AppBlocks Demo Kit (ADK)​

To simplify your testing even further, we have created the AppBlocks Demo Kit (ADK). The ADK incorporates the TPS2L system of the abovementioned configuration, as well as all necessary peripherals. This Kit is the best vehicle for learning how to develop AppBlocks applications.

Note: The ADK does not include a 4G Tibbit (#45) needed for running the 4G (Cellular) Switchover project.

Testing Without the Kit​

To run the projects without the ADK, you will need the following:

• A card reader with a Wiegand interface.
• Bus Probe (BP) sensors #02 (temperature/humidity) and #03 (ambient light).
• A 12V/1A wall power adapter.
• A test LED with a current-limiting resistor and two wires. This LED is needed for the PWM Light Control - Ver. 1 and Ver. 2 projects. It's OK if you don't have this LED, or, for that matter, even the Tibbit #16 (PWM). You can evaluate these projects just by looking at their debug output.
• A piece of wire for testing TPS inputs. It is needed only for the Access Control 6: Real Inputs project. Skip it if you do not have the wire or do not feel comfortable poking around with it.
• A 4G Tibbit (#45) in the version suitable for your region. This Tibbit is only required for one project -- 4G (Cellular) Switchover. Naturally, you will need a working SIM card as well.

Happy testing, and please let us know if you have any problems, questions, or suggestions.

Here is a cool demonstration of the Scheduler's capabilities: This project takes advantage of the special Sunrise and Sunset features offered by the Scheduler."Sunrise" and "Sunset" refer to the "official" sunrise and sunset times for the specified geographical coordinates. Obviously, these times change throughout the year.

The project defines two schedules, one for sunrises, and one for sunsets. The corresponding On Scheduled Event blocks then turn a relay on or off. The relay is meant to control a street light.

For the application to work correctly for a given location, it must be preset with this location's coordinates. This is done through the Latitude and Longitude properties of the General page. The Time Zone must be set correctly as well.
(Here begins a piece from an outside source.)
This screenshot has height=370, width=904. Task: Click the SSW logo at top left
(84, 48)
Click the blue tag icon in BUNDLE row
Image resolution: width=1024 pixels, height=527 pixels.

Linking these three properties to settings and exposing the settings through the web or LUIS interface will enable your users to deploy the devices anywhere in the world.

Controlling a Relay​

This is the first project that touches on controlling IO lines. The application drives a relay; this is done through the light_on_when_low variable.

TPS relays are activated by bringing their control lines LOW, which is what the light_on_when_low variable name means.

IO lines are named on the Hardware tab: Click on Tibbit #03_1 to see the names of its control lines:

As soon as a Tibbit like this one is added to the hardware configuration, several linked variables -- one for each IO line -- are created. You can see these "auto-generated variables" on the Variables page of the Features tab.

This is similar to how you get auto-generated variables when you add a timer or a setting to your project.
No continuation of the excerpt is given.